LA GUIDA INTERIORE NEL PENSIERO DI SRI AUROBINDO


La Guida interiore, l'istruttore del mondo, lo jagad-guru, nascosto in noi è la Guida e maestro supremo dello Yoga integrale. Quest’ultimo disperde la nostra oscurità (il Guru è colui che porta dal buio (gu) alla luce (ru)) con la luce abbagliante della conoscenza che diviene in noi la gloria crescente della sua rivelazione. Procedendo gradualmente rivela la sua natura di libertà, di beatitudine, d'amore, di potere, di esistenza immortale, proponendoci il suo divino esempio come nostro ideale per la trasformazione della nostra esistenza inferiore. L’istruttore del mondo con il suo influsso e la sua presenza, permette all'individuo d'identificarsi con l'Universale e il Trascendente.

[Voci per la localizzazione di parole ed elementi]
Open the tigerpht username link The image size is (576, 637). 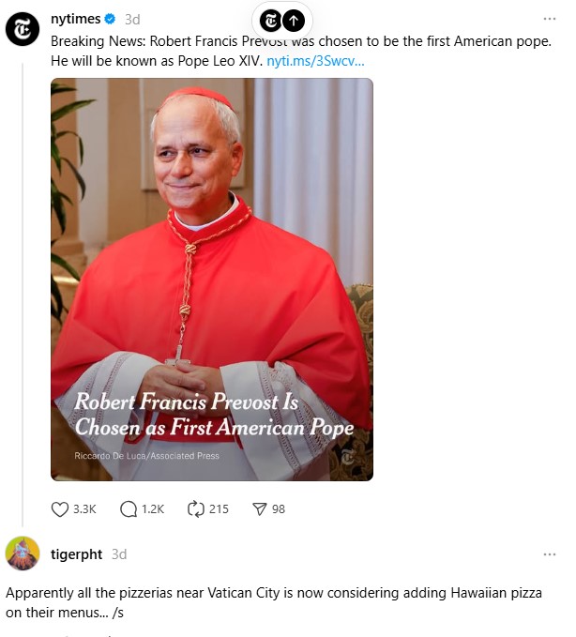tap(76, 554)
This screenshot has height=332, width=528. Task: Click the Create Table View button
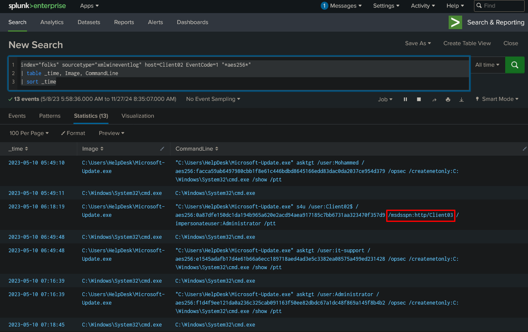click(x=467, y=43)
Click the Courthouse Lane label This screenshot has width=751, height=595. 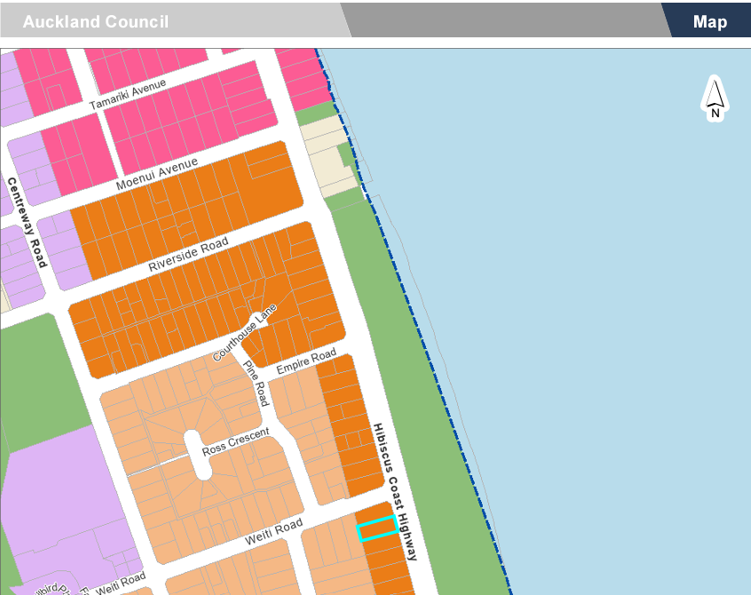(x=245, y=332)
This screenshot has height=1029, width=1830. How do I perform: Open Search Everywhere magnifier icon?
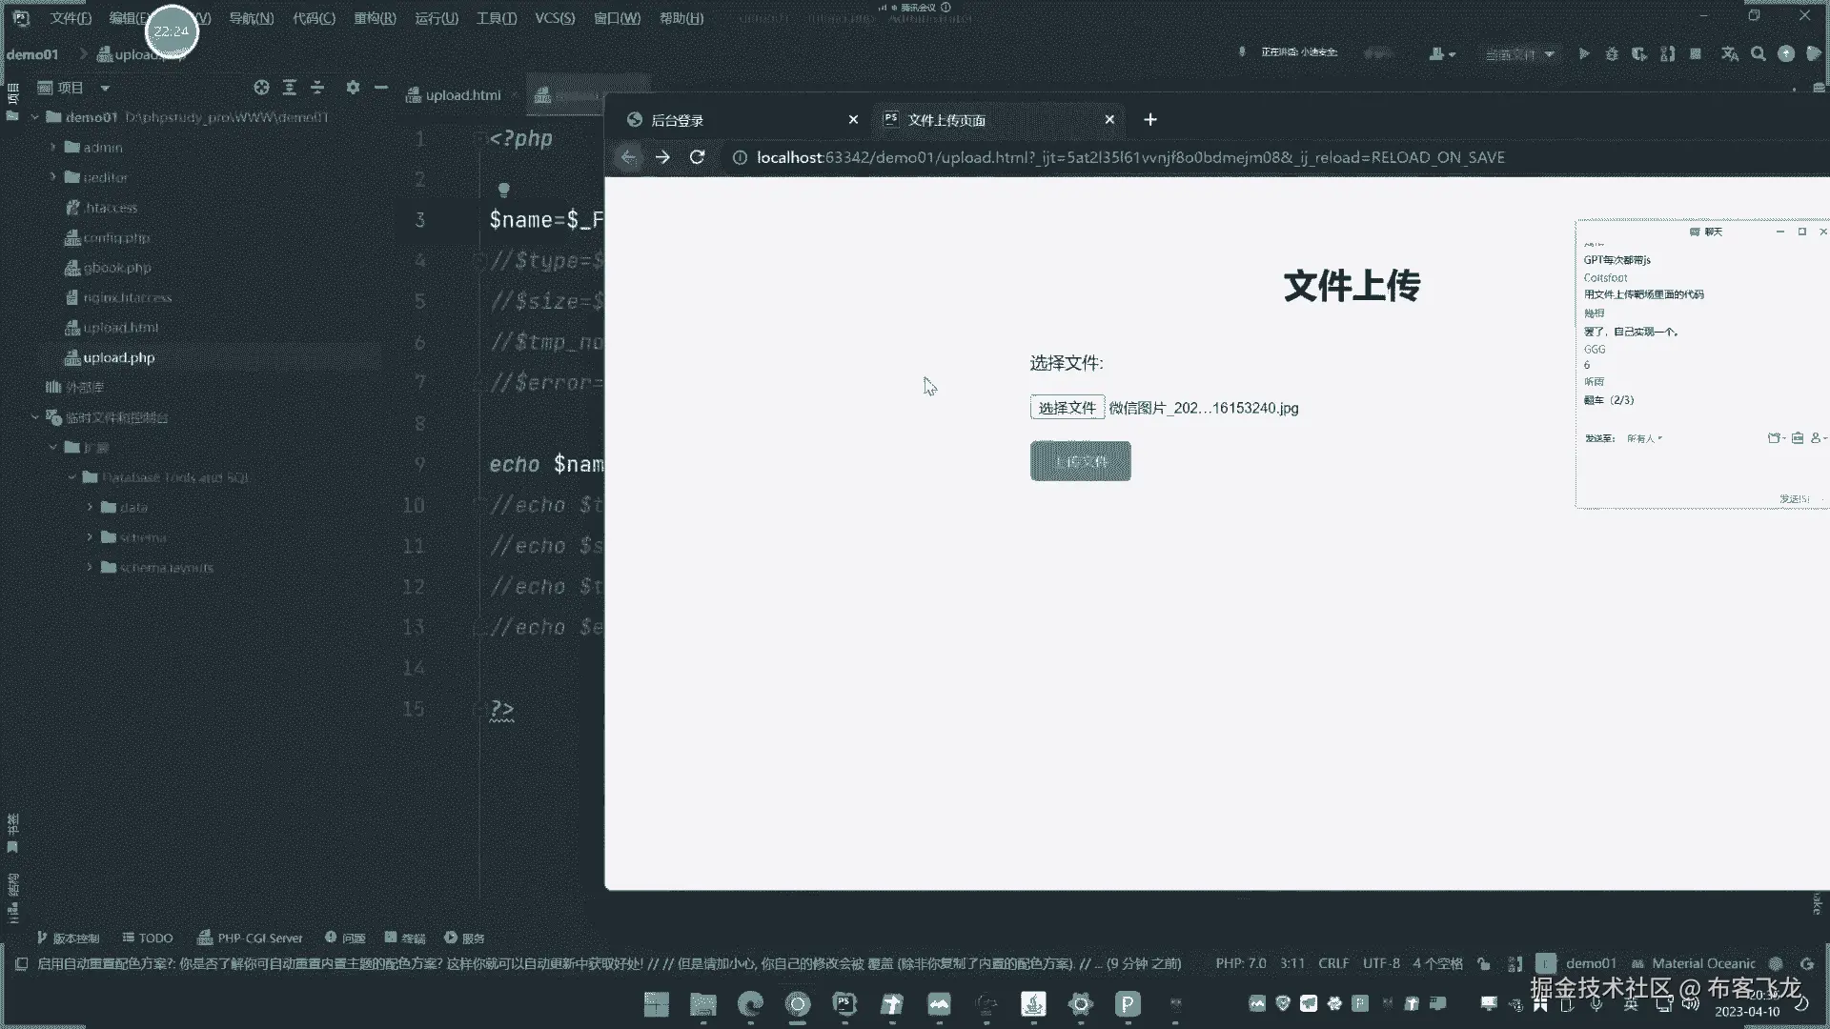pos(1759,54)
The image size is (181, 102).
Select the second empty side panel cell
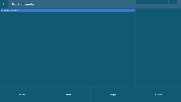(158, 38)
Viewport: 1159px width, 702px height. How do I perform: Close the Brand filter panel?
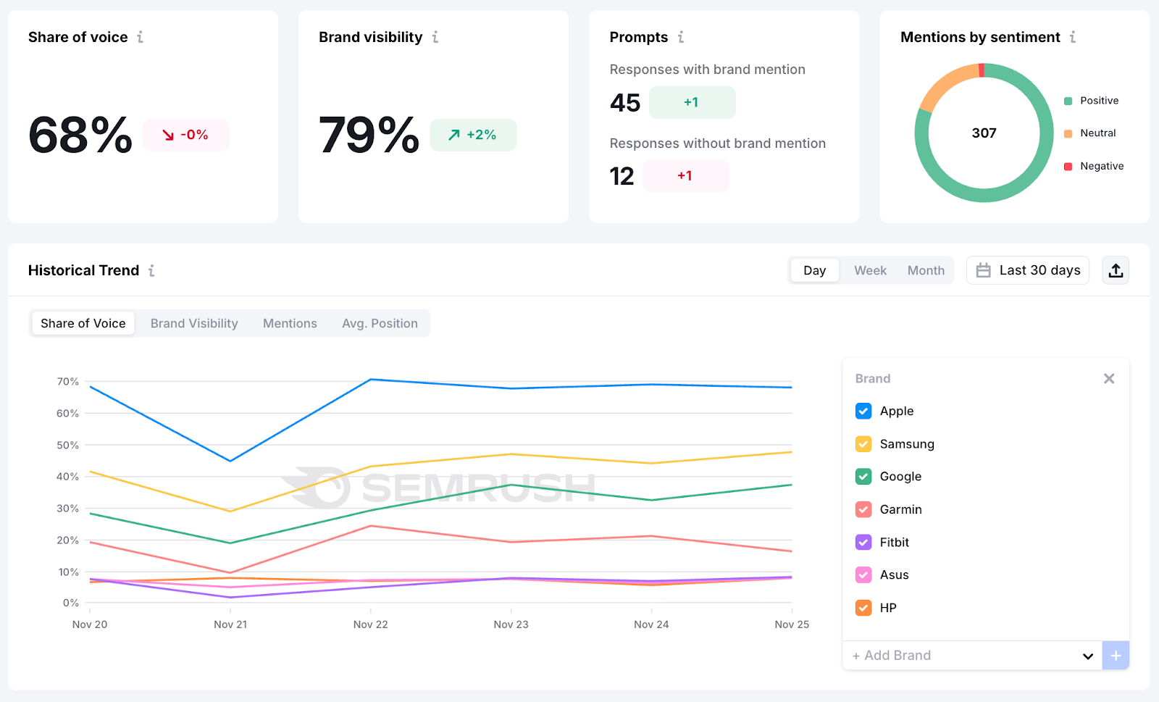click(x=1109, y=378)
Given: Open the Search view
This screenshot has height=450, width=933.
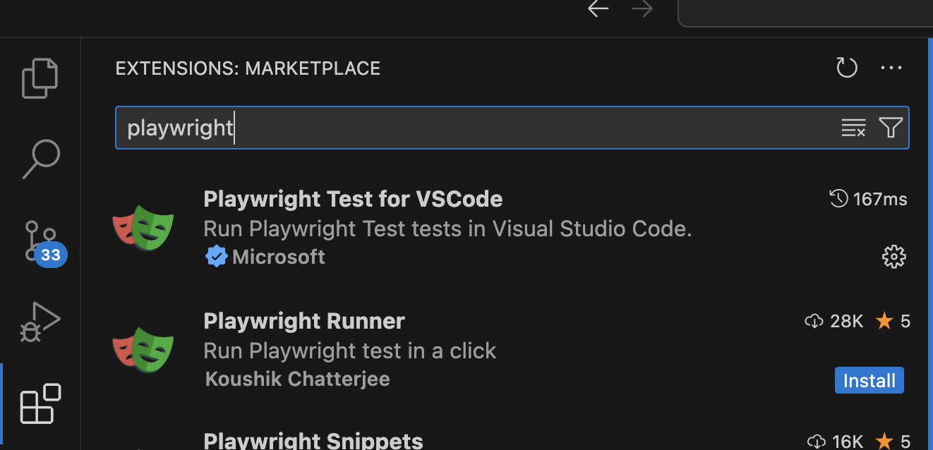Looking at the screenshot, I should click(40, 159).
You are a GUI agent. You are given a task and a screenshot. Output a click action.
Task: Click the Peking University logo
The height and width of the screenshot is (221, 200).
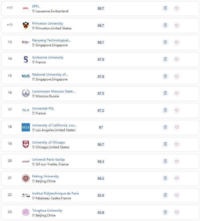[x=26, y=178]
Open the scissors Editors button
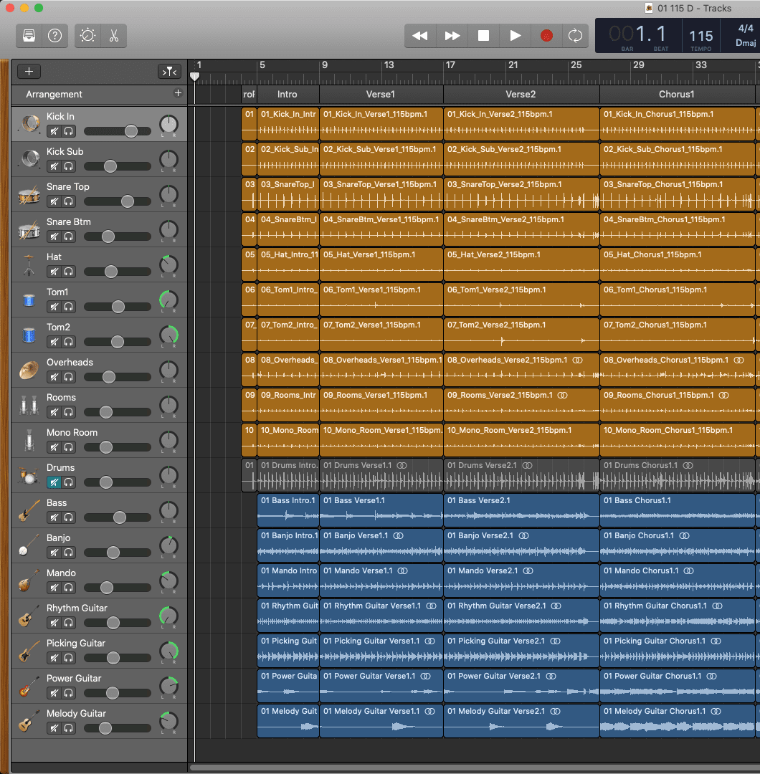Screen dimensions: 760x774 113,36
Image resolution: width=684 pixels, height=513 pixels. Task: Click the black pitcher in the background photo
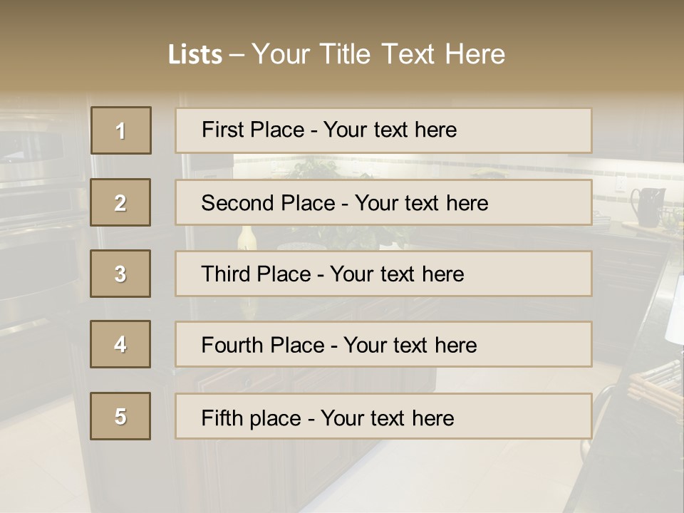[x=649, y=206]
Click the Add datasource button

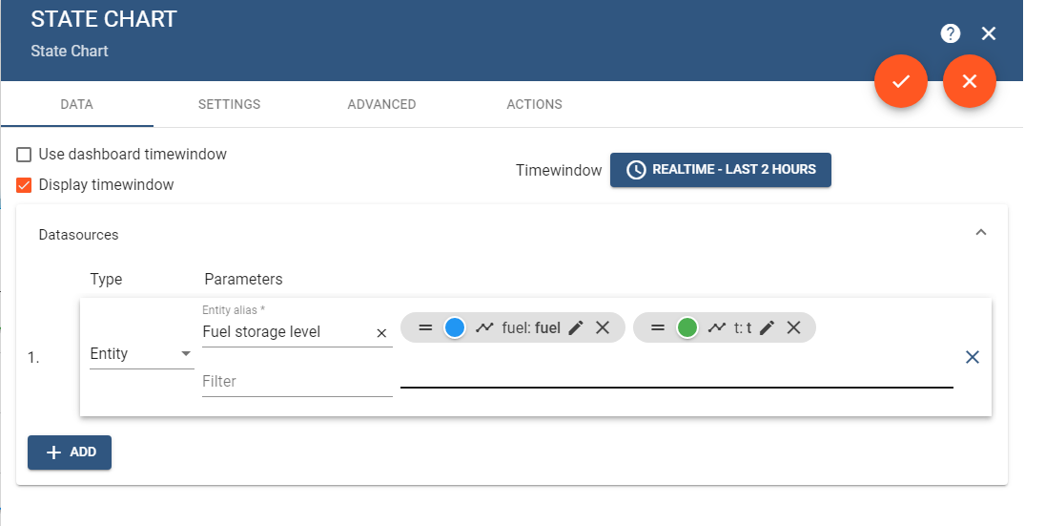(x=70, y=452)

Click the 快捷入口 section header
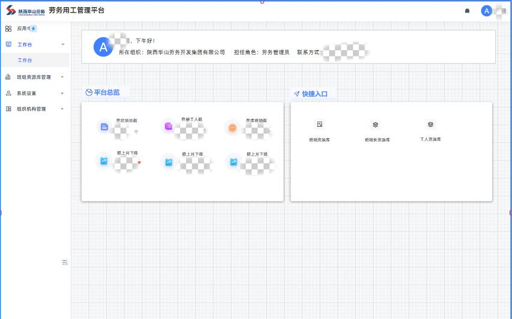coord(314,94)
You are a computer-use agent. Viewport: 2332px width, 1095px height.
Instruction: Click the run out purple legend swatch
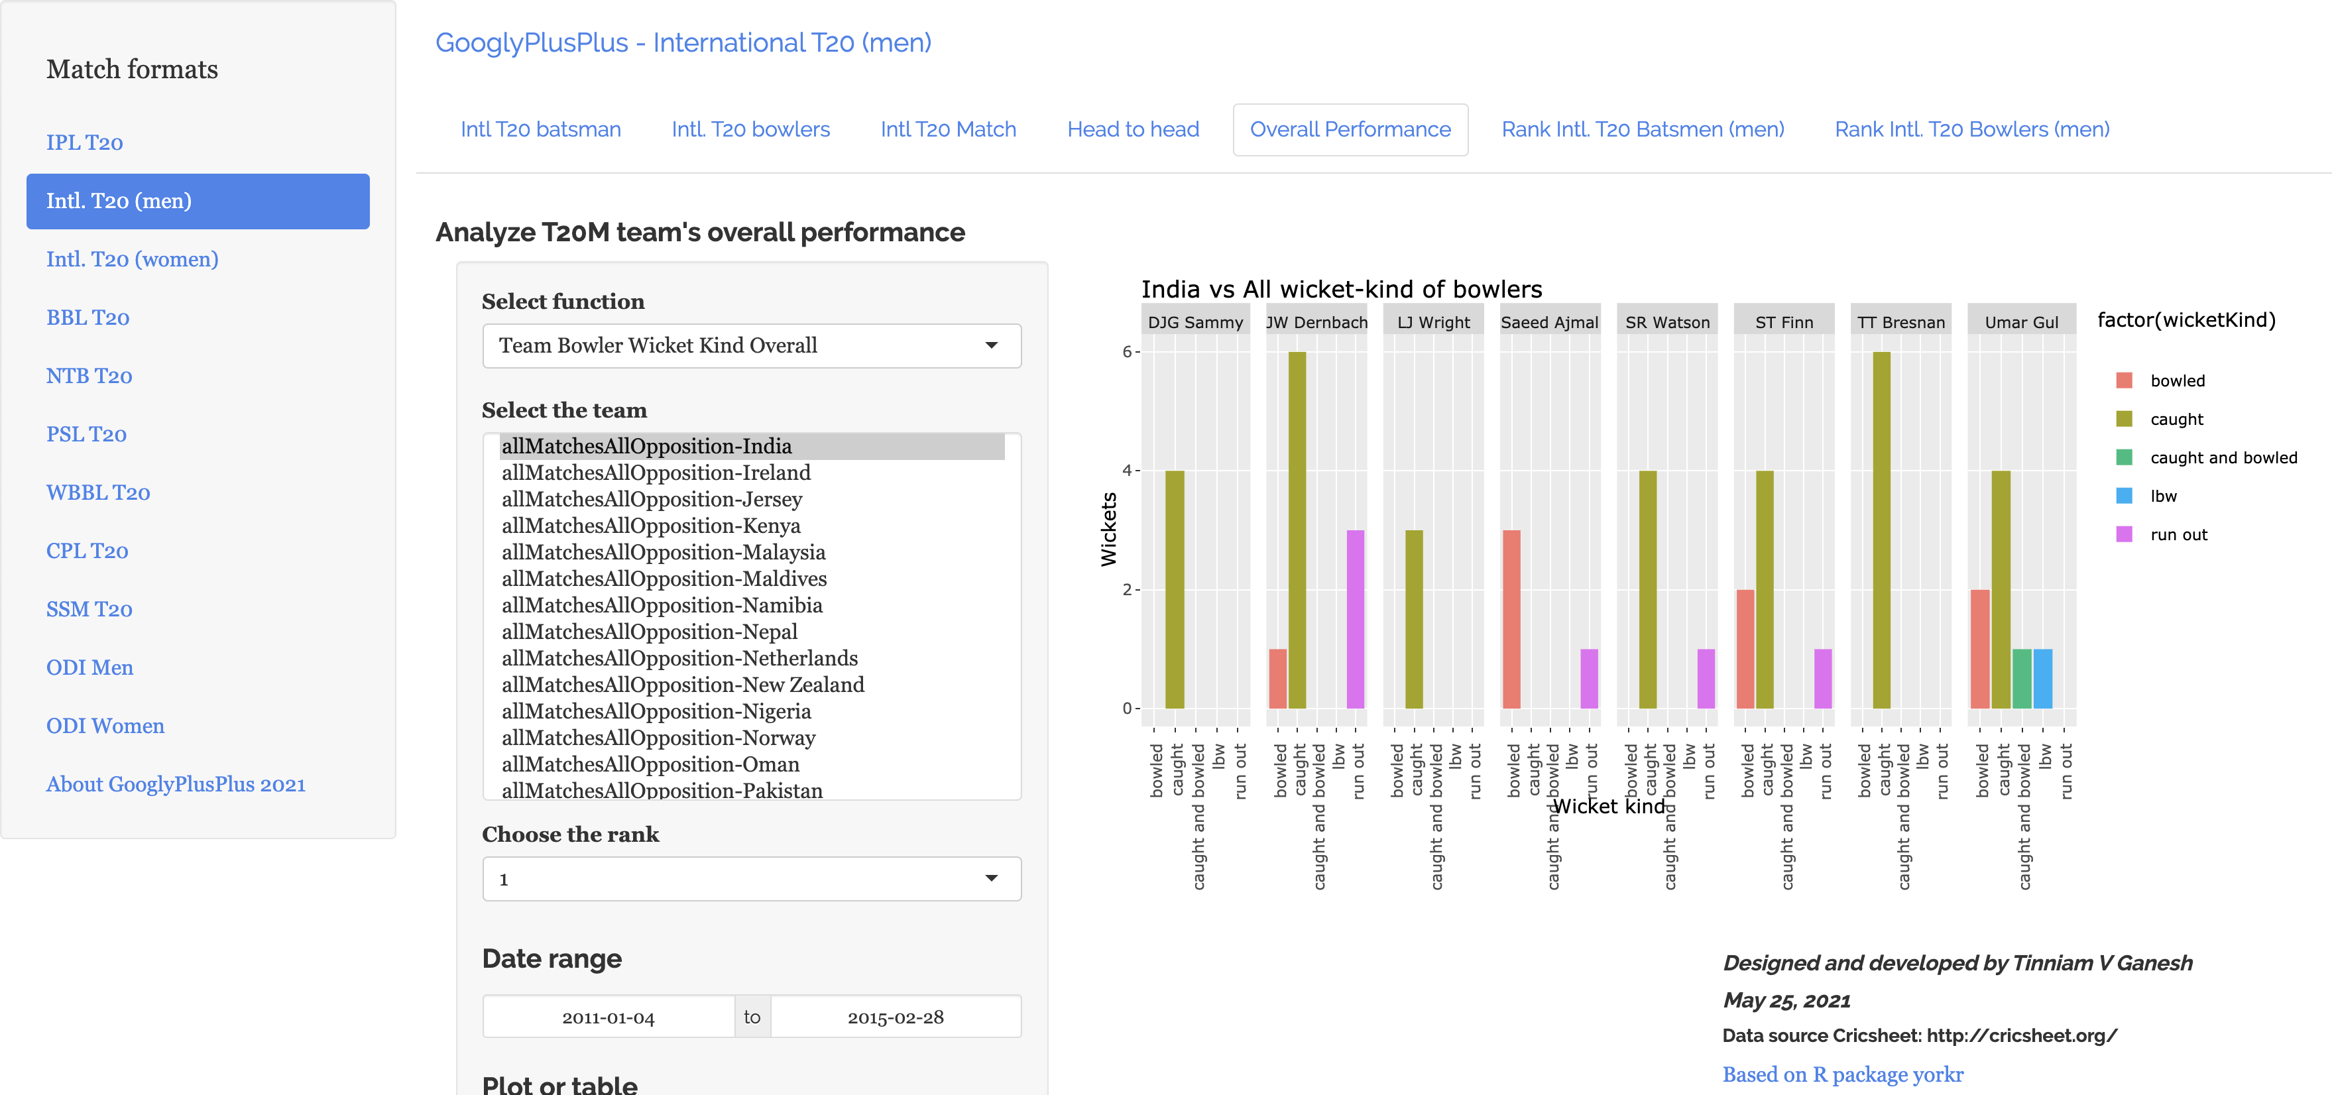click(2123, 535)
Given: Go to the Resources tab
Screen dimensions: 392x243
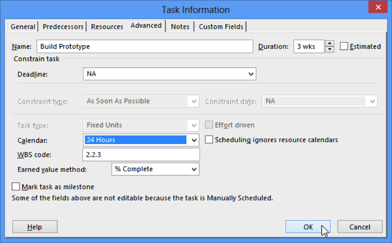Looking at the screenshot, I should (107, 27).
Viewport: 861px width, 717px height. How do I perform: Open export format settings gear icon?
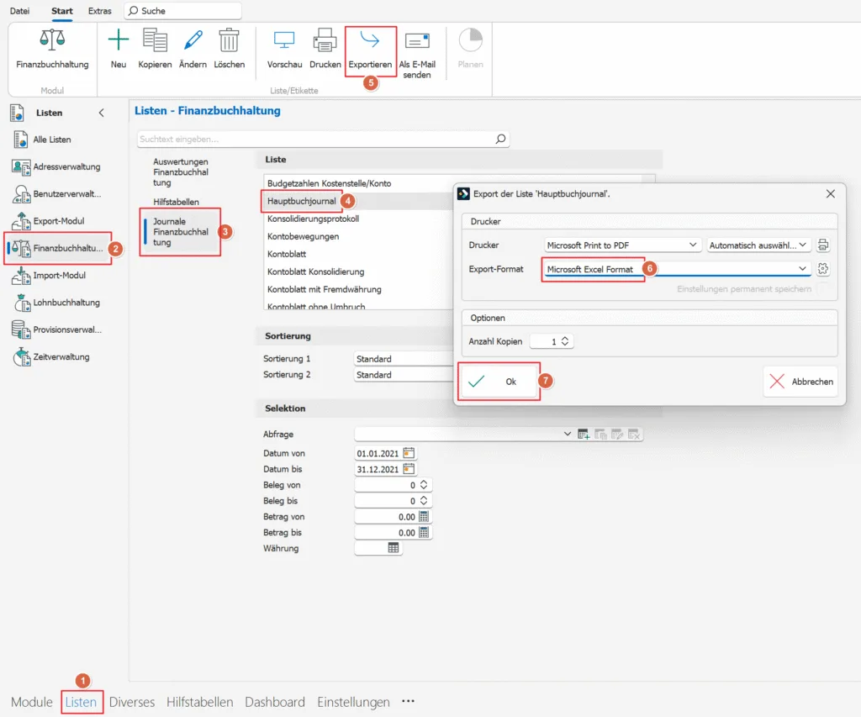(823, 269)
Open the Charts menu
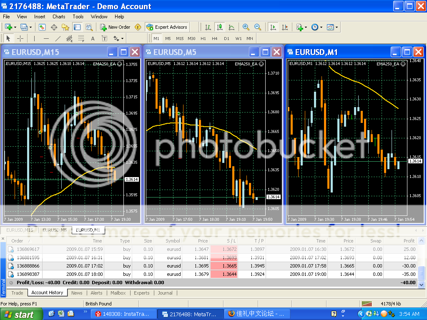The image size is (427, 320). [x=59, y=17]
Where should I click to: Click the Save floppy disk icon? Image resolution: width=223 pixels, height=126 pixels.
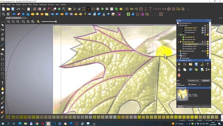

— COMPITI DA SVOLGERE —
[1] Secondo il brano sulla Guida interiore, da dove a dove conduce il Guru?
[2] Prosegua il brano sulla Guida interiore nel pensiero di Sri Aurobindo, riprendendo subito dopo la sua ultima frase.

— RISPOSTE ATTESE —
[1] Dal buio (gu) alla luce (ru).

[2]
Il metodo con cui agisce consiste nella naturale organizzazione dei processi e dei più alti movimenti di cui la nostra natura sia capace. Aurobindo afferma che: “Lo jagad-guru, si occupa dei più infimi dettagli e delle azioni apparentemente più insignificanti con la stessa cura minuziosa che adopera per le cose più grandi, in tal modo i movimenti superiori della natura finiscono per innalzare tutto sino alla Luce e trasformare tutto. Nel suo yoga nulla è troppo piccolo per non essere utilizzato, nulla troppo grande per non essere tentato. Nello stesso modo in cui il servitore e discepolo del Maestro non deve avere né orgoglio né egoismo, poiché tutto per lui e in lui viene compiuto dall'alto, non deve avere nemmeno il diritto di scoraggiarsi a causa delle insufficienze personali o dei vacillamenti della sua natura, perché la Forza che lavora in lui è impersonale e infinita”.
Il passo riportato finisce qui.